TASK TO CARRY OUT: Everything from the line with "This screenshot has width=800, height=450." through the last line of the records below should be copied exactly, both ends included.

GIVEN DATA:
___

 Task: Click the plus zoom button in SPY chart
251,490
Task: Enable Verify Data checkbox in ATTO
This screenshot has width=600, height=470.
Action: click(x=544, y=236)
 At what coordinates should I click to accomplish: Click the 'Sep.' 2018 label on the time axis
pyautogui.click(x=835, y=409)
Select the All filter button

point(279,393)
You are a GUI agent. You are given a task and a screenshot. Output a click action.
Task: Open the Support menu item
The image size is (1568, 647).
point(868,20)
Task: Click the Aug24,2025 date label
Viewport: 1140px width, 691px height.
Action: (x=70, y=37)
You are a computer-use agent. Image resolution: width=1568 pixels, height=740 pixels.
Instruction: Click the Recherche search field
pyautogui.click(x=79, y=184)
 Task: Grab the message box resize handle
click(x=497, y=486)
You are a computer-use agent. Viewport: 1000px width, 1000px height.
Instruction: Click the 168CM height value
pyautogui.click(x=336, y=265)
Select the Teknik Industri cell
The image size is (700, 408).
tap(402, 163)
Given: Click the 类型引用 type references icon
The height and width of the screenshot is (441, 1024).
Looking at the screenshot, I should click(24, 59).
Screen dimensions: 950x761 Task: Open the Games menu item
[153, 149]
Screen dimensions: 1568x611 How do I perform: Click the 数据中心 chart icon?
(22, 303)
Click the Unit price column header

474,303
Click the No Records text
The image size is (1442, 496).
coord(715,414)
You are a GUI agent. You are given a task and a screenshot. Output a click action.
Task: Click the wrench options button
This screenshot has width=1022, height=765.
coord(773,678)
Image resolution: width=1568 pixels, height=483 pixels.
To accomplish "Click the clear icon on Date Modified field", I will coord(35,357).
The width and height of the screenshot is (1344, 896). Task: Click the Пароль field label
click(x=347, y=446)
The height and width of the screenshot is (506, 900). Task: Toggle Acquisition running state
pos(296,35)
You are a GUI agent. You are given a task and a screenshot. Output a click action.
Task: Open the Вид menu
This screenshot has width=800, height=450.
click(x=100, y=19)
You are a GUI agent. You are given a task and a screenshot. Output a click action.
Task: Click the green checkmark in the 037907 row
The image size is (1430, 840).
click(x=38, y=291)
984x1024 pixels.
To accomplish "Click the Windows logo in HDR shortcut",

___

RESULT OF THIS TASK:
This screenshot has width=800, height=450.
click(x=100, y=19)
You are a GUI agent. You are given a task and a screenshot. Output a click action.
Task: Click the green checkmark in the 037907 row
The image size is (1430, 840).
click(x=38, y=291)
984x1024 pixels.
To accomplish "Click the Windows logo in HDR shortcut",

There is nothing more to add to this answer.